Who was Tinubu trying to impress with his recent vulgar language? Wasn’t it simply exposing his quick-to-anger personality, his self-centeredness and his self-praise? A man controlling his kind of regional political power bloc shouldn’t have been this undiplomatic in language. Or is Tinubu telling us that once one lived in a ghetto one could have left the ghetto without the ghetto leaving one? “Self-discipline,” Elbert Hubbard rightly said, “is the ability to do what you should do, when you should do it, whether you feel like it or not.” This important leadership personality trait seems to be completely lacking in Ahmed Tinubu. He was recently caught on camera bitter and shouting, as he told Governor Ambode, “You don’t dare talk when I am talking! Because I have spoiled you (by making you governor), you now talk when I am talking.” Did Tinubu fail to recognize that he should have respected, not necessarily Ambode as the chief executive and the number-one citizen of Lagos State but the office of the governor of Lagos which Ambode occupies and Tinubu once occupied himself?
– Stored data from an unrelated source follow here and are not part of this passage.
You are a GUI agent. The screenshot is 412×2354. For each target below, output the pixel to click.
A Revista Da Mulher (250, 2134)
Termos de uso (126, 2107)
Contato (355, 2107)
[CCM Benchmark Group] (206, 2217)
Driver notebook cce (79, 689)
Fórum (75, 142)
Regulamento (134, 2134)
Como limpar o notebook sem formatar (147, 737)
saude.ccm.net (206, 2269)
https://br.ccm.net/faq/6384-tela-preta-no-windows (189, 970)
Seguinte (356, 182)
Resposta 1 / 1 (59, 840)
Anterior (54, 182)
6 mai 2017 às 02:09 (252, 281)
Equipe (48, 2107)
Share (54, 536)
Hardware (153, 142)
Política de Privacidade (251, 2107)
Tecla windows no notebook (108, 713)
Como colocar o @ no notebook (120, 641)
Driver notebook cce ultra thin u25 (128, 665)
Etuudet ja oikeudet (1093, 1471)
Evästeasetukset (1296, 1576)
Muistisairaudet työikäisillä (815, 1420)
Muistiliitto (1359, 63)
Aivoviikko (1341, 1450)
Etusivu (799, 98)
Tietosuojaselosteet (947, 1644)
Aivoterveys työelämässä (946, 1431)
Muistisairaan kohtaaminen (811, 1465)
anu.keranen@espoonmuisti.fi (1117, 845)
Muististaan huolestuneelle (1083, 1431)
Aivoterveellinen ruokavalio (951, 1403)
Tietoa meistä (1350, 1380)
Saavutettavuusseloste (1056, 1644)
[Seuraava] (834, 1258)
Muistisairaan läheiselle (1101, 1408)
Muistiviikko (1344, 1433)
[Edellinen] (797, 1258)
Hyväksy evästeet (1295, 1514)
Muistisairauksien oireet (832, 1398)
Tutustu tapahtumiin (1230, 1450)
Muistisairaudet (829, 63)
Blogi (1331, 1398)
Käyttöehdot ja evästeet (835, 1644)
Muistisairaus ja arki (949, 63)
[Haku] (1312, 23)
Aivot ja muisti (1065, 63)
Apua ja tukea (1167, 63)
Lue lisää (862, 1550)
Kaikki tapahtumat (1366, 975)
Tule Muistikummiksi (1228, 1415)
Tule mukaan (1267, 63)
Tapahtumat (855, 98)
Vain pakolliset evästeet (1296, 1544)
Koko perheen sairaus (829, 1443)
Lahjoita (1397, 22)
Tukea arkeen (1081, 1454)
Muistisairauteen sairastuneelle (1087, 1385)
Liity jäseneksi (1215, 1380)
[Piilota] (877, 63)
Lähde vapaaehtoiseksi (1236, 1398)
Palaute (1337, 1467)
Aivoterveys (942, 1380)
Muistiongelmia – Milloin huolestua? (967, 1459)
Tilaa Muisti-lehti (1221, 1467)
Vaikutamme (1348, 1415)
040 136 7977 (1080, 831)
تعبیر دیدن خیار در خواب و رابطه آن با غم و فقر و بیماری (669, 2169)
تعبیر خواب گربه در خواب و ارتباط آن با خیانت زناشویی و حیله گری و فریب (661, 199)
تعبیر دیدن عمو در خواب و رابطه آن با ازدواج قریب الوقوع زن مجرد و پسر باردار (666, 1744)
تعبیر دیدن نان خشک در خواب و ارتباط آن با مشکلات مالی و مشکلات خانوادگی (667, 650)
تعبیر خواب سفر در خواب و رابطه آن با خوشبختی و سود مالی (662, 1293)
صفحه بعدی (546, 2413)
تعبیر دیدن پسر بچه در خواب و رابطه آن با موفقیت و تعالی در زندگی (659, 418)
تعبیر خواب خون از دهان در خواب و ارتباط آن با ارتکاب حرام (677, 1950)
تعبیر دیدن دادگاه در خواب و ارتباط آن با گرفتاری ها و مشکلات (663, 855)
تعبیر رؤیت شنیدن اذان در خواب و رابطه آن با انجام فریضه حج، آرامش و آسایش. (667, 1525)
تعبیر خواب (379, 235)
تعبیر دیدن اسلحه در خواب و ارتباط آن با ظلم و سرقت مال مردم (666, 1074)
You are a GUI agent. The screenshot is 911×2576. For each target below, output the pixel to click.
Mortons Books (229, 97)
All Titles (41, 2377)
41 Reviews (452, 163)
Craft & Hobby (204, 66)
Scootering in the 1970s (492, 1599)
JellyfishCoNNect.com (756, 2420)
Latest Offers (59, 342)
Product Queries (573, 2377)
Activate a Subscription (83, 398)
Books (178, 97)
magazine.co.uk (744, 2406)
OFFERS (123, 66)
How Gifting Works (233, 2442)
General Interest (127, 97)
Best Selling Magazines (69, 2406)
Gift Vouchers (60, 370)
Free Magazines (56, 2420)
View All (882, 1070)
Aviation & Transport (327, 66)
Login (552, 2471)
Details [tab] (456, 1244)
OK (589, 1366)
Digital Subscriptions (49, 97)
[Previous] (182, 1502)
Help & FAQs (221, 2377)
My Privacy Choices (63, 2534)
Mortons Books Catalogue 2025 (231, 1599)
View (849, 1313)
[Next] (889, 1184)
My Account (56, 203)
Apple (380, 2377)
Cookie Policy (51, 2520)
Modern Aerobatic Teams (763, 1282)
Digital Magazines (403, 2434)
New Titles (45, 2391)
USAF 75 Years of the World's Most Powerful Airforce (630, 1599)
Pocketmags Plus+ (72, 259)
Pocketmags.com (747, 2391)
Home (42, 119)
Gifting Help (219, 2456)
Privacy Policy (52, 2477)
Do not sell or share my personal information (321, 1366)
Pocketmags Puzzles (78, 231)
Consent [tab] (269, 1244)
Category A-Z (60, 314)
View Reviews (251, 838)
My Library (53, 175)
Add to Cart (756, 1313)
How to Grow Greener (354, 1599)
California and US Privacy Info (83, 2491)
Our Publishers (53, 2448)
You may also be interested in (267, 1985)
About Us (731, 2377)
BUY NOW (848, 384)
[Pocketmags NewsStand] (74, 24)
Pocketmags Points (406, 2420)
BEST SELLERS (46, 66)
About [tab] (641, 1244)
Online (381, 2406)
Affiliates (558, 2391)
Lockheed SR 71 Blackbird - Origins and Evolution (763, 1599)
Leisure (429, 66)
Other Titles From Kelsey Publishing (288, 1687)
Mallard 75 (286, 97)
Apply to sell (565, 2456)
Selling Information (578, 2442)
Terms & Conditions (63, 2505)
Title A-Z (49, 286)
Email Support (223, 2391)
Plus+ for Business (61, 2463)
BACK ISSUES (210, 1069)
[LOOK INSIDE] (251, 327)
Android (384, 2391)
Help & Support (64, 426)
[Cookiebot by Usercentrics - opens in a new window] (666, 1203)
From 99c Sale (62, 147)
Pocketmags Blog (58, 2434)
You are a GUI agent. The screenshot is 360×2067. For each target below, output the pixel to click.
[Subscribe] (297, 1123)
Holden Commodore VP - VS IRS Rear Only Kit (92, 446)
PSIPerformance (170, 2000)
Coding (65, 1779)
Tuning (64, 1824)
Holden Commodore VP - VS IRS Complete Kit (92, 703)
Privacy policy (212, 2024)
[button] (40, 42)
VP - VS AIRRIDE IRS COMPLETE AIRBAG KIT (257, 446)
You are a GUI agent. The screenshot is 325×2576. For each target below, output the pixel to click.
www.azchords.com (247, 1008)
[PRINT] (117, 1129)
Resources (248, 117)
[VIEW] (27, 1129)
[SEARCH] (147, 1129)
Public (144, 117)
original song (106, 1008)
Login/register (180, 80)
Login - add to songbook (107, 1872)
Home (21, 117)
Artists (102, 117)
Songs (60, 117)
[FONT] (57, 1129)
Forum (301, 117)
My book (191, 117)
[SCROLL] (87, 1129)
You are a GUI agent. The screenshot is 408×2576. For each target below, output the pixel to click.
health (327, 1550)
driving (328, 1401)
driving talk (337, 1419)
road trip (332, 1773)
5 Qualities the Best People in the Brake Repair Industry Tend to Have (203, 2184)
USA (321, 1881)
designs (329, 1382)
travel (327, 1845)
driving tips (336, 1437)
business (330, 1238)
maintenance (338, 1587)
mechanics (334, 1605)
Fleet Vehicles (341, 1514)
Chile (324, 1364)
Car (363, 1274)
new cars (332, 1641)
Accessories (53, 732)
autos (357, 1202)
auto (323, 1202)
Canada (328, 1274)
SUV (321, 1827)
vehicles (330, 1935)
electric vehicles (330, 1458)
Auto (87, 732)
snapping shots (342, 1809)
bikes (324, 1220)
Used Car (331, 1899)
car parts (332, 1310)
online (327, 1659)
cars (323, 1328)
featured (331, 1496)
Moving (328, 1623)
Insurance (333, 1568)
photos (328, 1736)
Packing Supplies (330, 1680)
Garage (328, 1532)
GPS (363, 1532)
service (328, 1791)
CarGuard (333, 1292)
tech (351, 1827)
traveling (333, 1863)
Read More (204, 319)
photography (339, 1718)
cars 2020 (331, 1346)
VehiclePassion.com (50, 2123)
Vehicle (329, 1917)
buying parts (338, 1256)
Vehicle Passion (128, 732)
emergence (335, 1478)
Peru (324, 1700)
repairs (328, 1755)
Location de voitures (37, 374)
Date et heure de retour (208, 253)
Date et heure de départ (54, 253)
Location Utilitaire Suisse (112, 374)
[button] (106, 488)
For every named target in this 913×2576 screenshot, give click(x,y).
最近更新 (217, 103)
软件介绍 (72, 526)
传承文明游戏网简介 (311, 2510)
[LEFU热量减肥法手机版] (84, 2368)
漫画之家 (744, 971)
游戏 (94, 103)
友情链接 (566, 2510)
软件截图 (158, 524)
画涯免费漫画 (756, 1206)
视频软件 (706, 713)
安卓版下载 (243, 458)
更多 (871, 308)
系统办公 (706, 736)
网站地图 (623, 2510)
Another Tinubu’s recent outburst is where he publicly said, “We don’t fear, whether he (Atiku) is meeting in the jungle, in Dubai or in Abu Dhabi…but we are not going back to the illusion of the PDP…We can’t go back to the pit that we inherited for 16 years. They can strategize from anywhere, but a leopard cannot change its skin.” This only shows Tinubu’s tactlessness. It also portrays his political naiveté and his endlessly living in the fool’s world. Imagine believing that Buhari will hand over to him in 2023 should he ever win!
I thought Tinubu, as Atiku’s old friend, would have imbibed some leadership qualities from him: his calmness, friendliness, generosity and tolerance; particularly his likeability among the Nigeria youths whom he is always interacting with on social media and at social events. Also, didn’t he learn Atiku’s humility and bridge-building ability among political allies and across ethnic and religious divide? Did he not grasp Atiku’s quality of being a trusted deal-maker with exceptional love for the poor, whom he helps through many foundations and social causes?
You Tinubu are too imperial and withdrawn, always calculating what you can take out of the system. As a result, you are not seen to be a nationalist but a regional leader. Of course, it is not too late for you to abandon the APC ship, which Buhari is about to sink.